_SOURCE:_
========

How to Make Sourdough Pizza Dough:

For in-depth instructions, equipment recommendations, and an example baking timeline, please reference the full recipe at the bottom of this post.

Step 1: Combine the water and salt together in a large mixing bowl. Mix until the salt has completely dissolved. Add the ripe sourdough starter. Using your hands, pinch the starter into the water mixture until it is broken into small clumps throughout.

Step 2: Add the “00” flour and bread flour to the bowl. Using a Danish dough whisk or your hands, mix the ingredients together until thoroughly mixed, and no dry bits or lumps remain. The dough will be shaggy. Cover the bowl and rest at room temperature for 20 minutes.

Step 3: Transfer the dough to a lightly floured countertop and knead for 1 minute or so, or until the dough is mostly smooth. Lightly grease the mixing bowl with olive oil and place the dough back into the bowl. Cover and proof at room temperature for about 3 hours. It should have risen about 50% and be smooth and rounded on the edges.

========

_LISTED ENTRIES:_
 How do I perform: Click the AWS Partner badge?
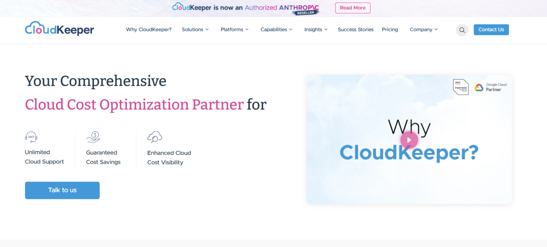461,87
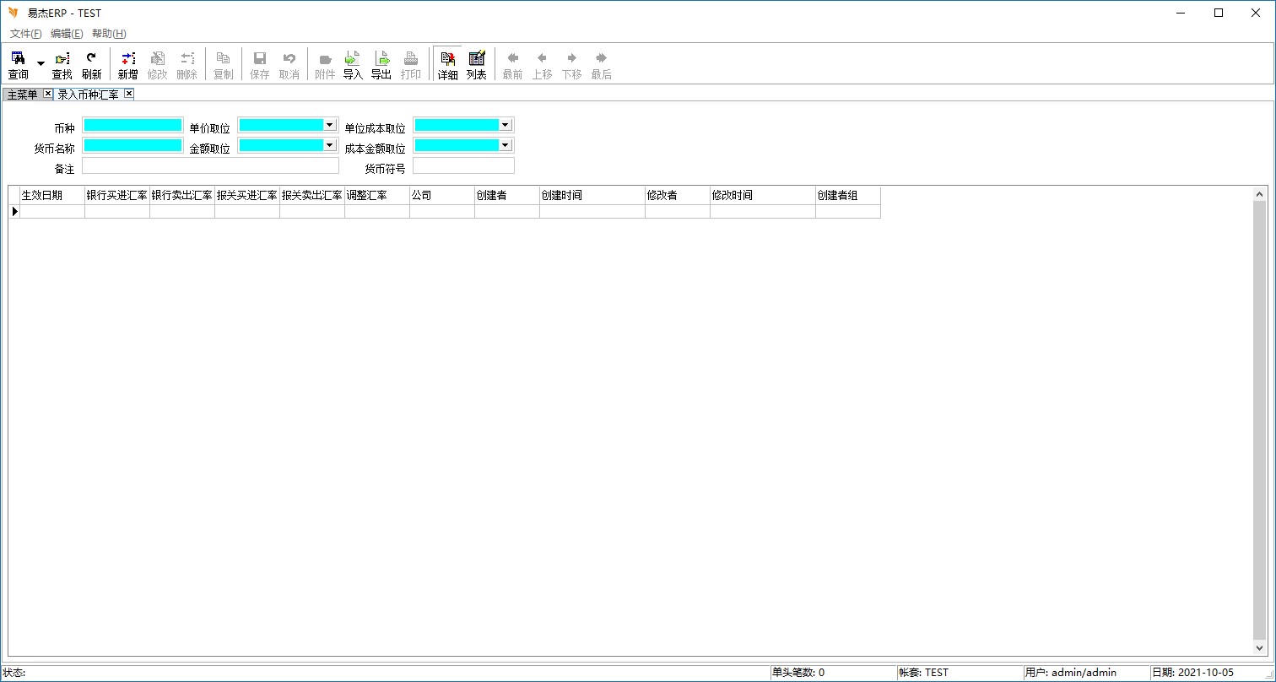
Task: Switch to 列表 (List) view
Action: click(477, 64)
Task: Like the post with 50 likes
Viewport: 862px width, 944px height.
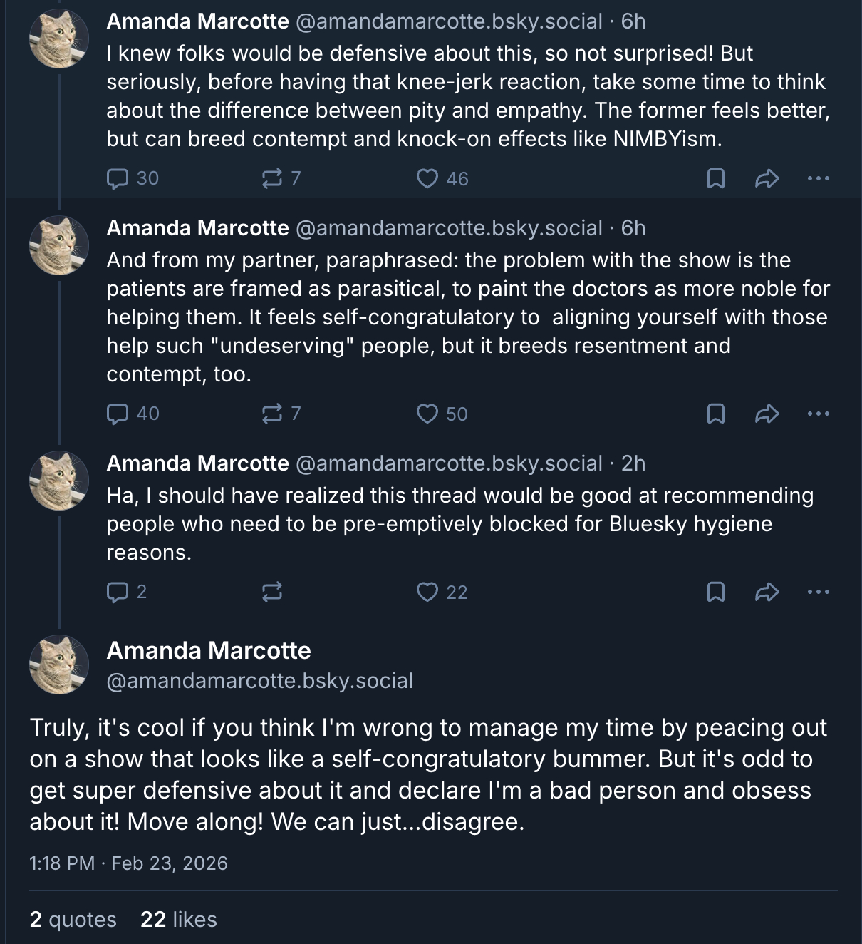Action: [427, 414]
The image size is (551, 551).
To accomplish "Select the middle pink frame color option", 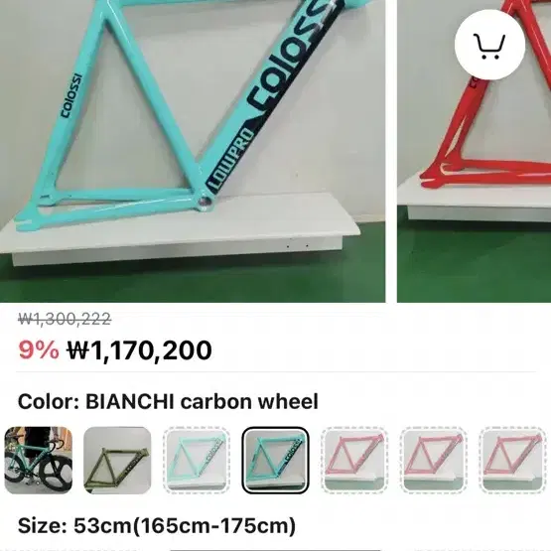I will 434,460.
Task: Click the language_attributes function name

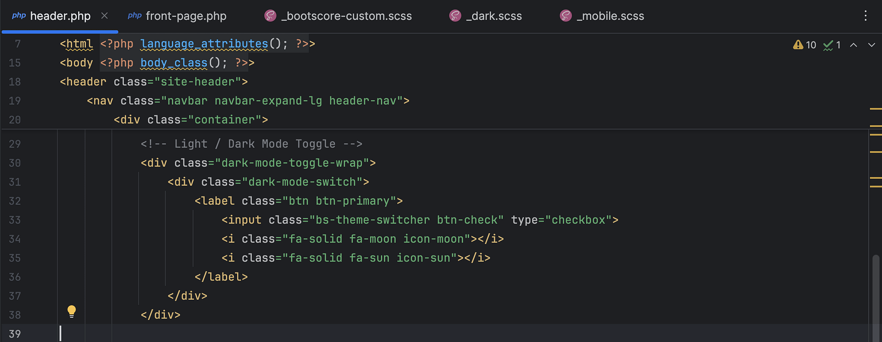Action: click(204, 44)
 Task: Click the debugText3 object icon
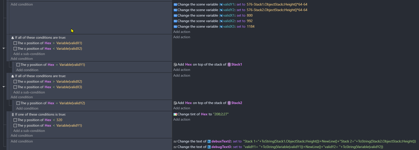coord(209,147)
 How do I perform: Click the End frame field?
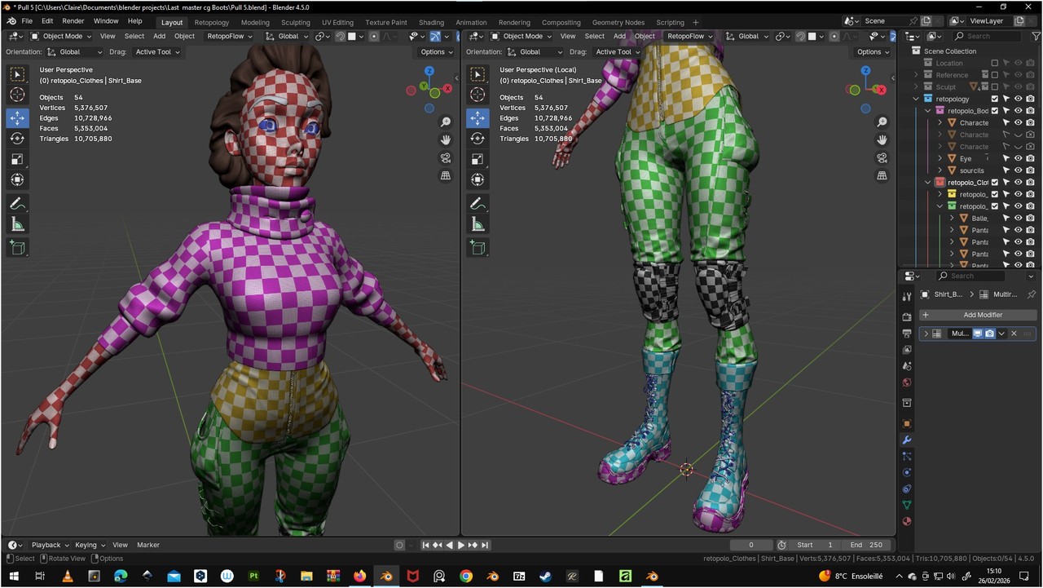coord(867,545)
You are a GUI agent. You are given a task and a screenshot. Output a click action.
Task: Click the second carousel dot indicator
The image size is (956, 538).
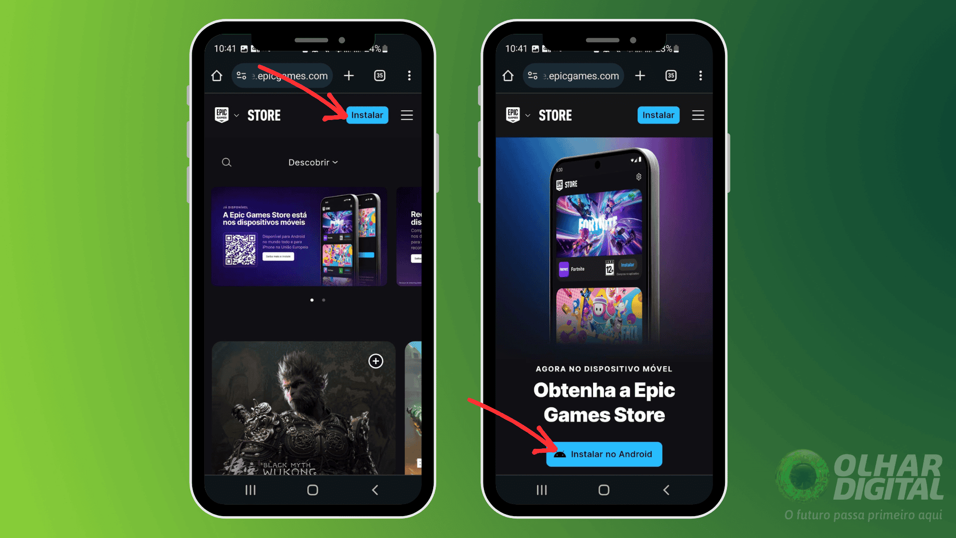pyautogui.click(x=324, y=300)
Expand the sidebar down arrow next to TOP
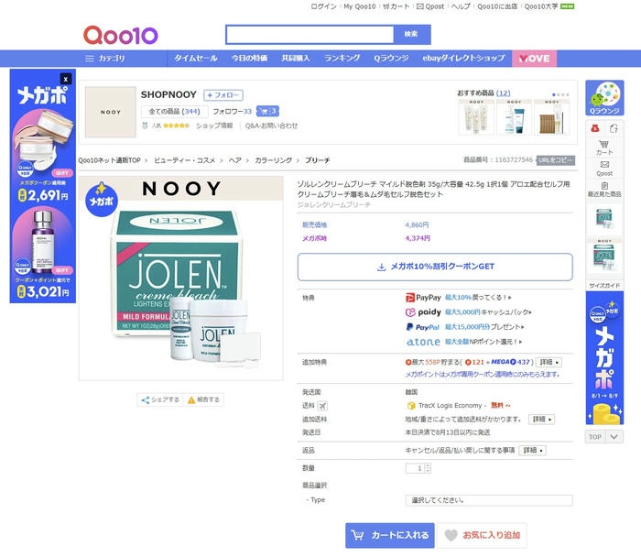The height and width of the screenshot is (557, 641). (x=614, y=437)
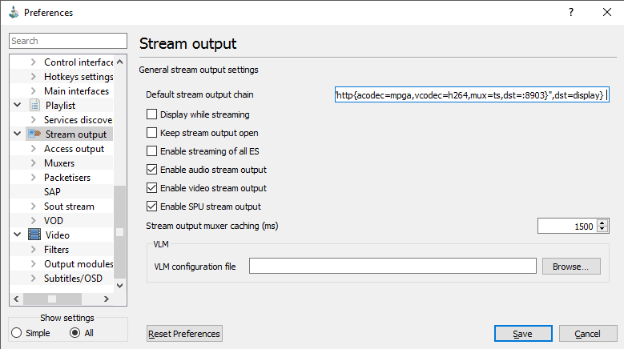Select Sout stream in settings tree
Screen dimensions: 624x349
pos(69,207)
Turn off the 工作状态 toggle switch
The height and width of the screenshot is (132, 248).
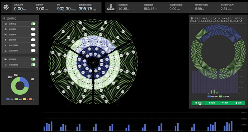pos(33,24)
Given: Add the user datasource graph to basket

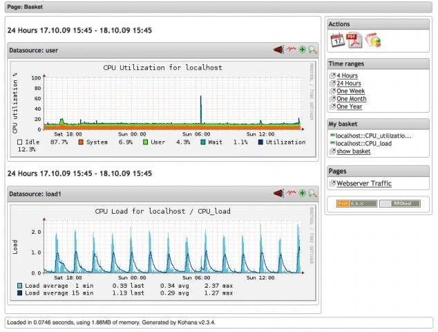Looking at the screenshot, I should (302, 50).
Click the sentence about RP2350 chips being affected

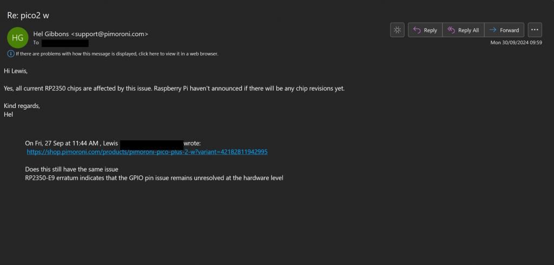174,89
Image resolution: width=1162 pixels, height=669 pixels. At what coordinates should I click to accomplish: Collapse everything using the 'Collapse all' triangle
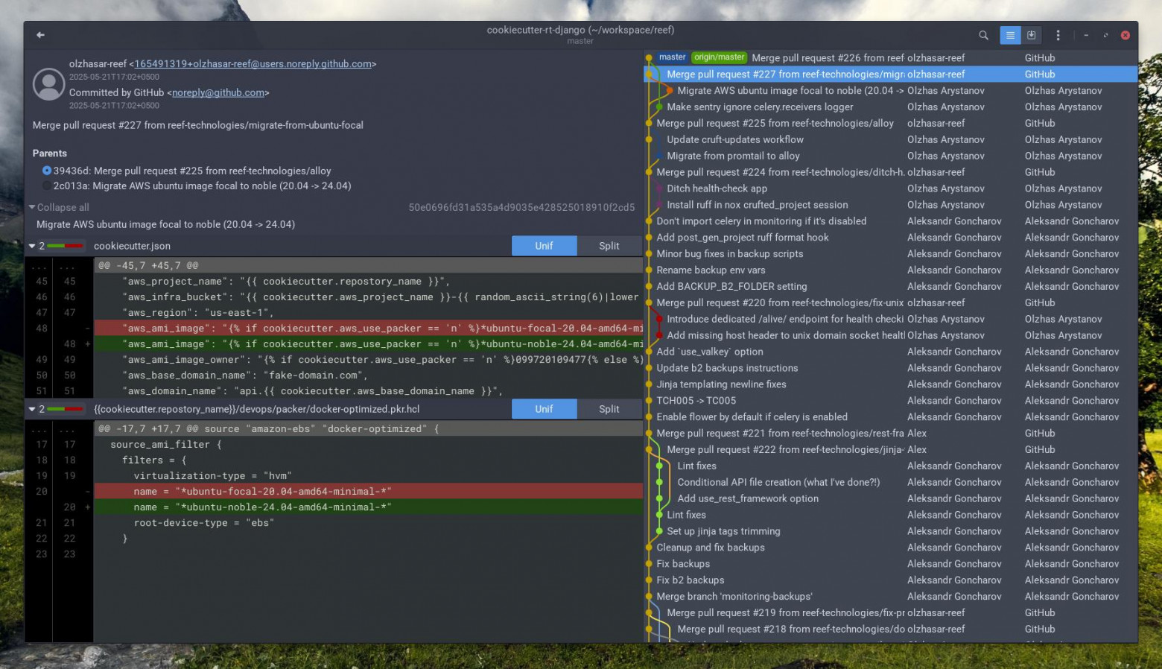click(x=32, y=207)
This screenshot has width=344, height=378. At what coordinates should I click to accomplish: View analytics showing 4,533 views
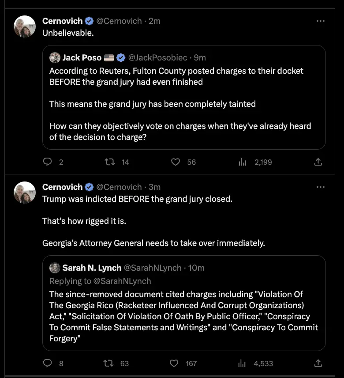click(x=242, y=363)
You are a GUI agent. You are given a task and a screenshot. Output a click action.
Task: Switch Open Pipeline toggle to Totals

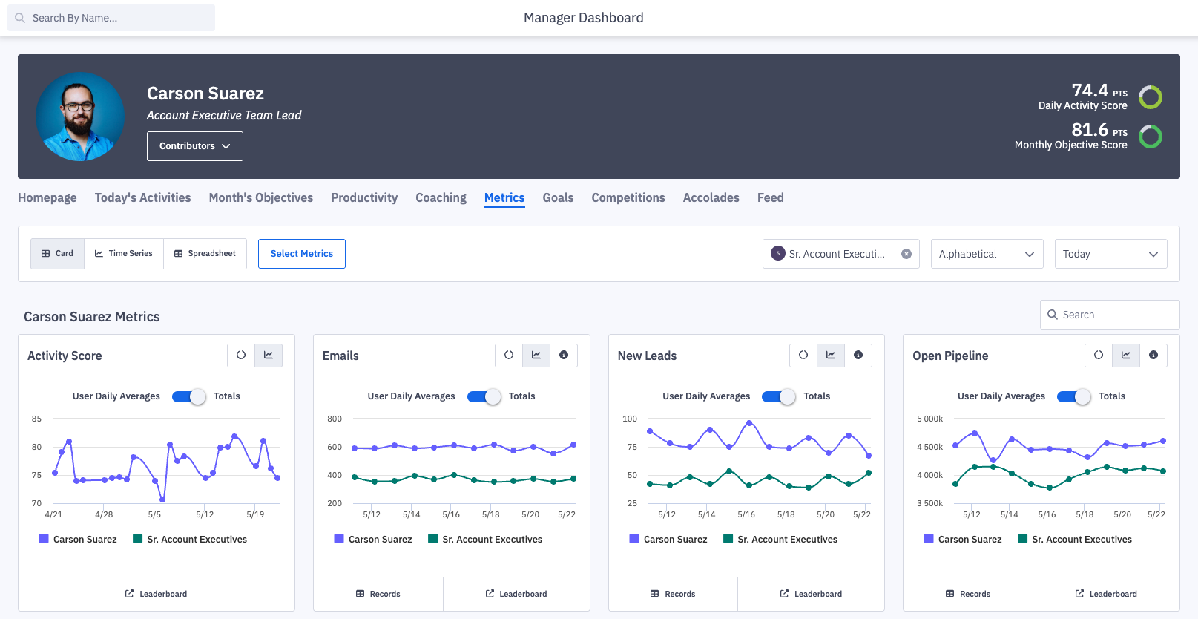[1073, 396]
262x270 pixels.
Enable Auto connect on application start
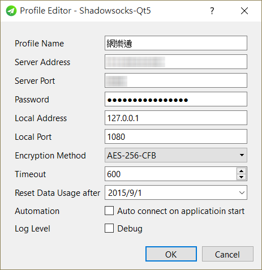(109, 211)
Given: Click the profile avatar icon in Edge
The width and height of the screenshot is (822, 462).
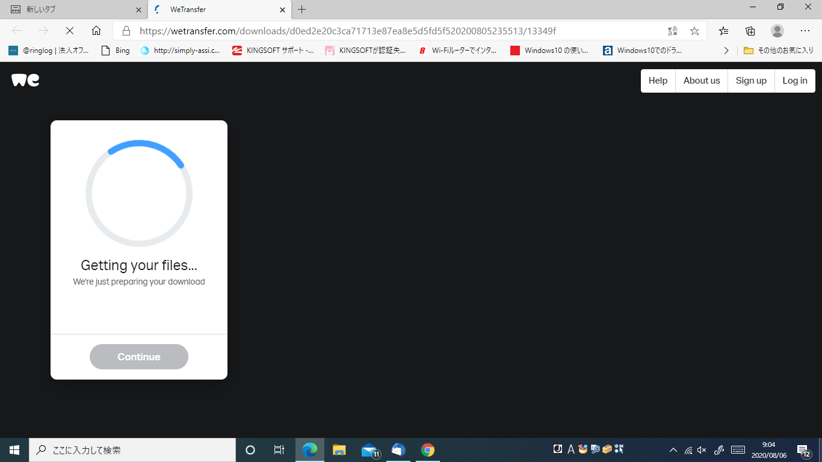Looking at the screenshot, I should 777,31.
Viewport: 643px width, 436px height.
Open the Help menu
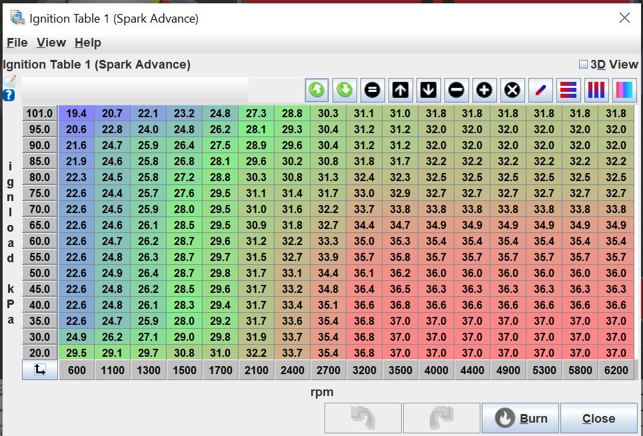pos(87,43)
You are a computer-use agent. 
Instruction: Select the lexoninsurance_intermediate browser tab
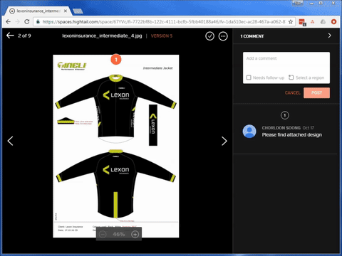[x=38, y=11]
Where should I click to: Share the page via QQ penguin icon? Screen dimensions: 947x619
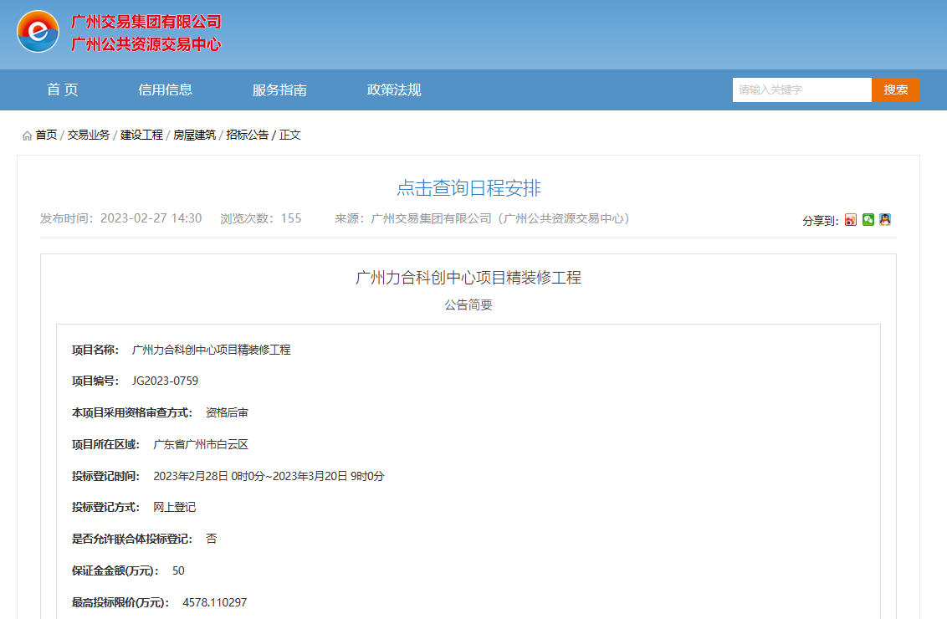tap(885, 220)
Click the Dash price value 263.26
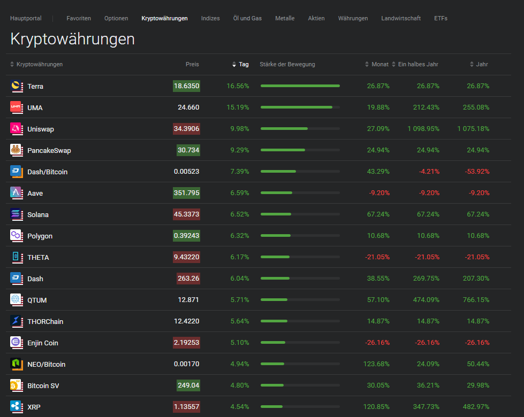 [x=188, y=279]
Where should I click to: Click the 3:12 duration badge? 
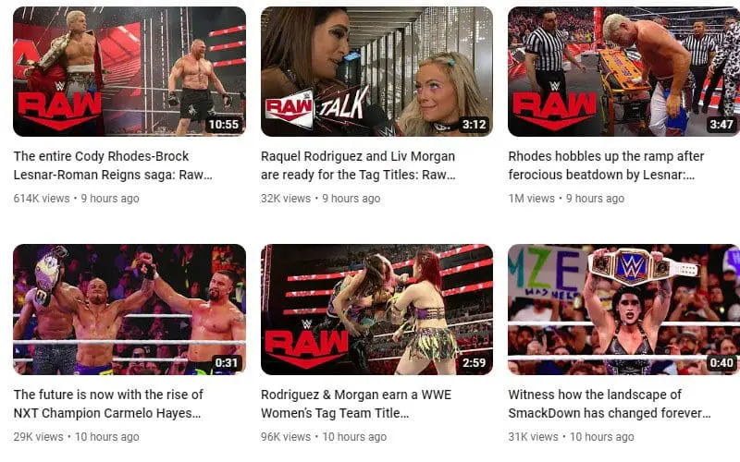point(474,125)
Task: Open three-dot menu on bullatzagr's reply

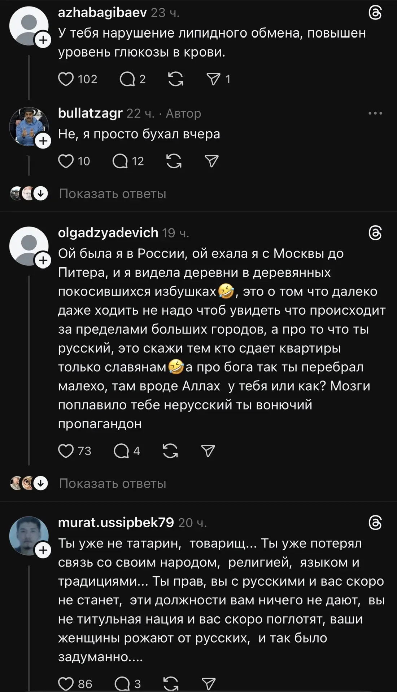Action: click(x=375, y=113)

========

_GIVEN TASK:_
Answer these questions from the sourdough pizza dough instructions:
(a) Which two ingredients are combined in the bowl before the starter is added?
(b) For how long does the dough rest after the two flours are mixed in?
(c) By about how much should the dough have risen at the end of the proof in Step 3?

_EXERCISE RESPONSE:_
(a) Water and salt.
(b) 20 minutes, covered, at room temperature.
(c) About 50%.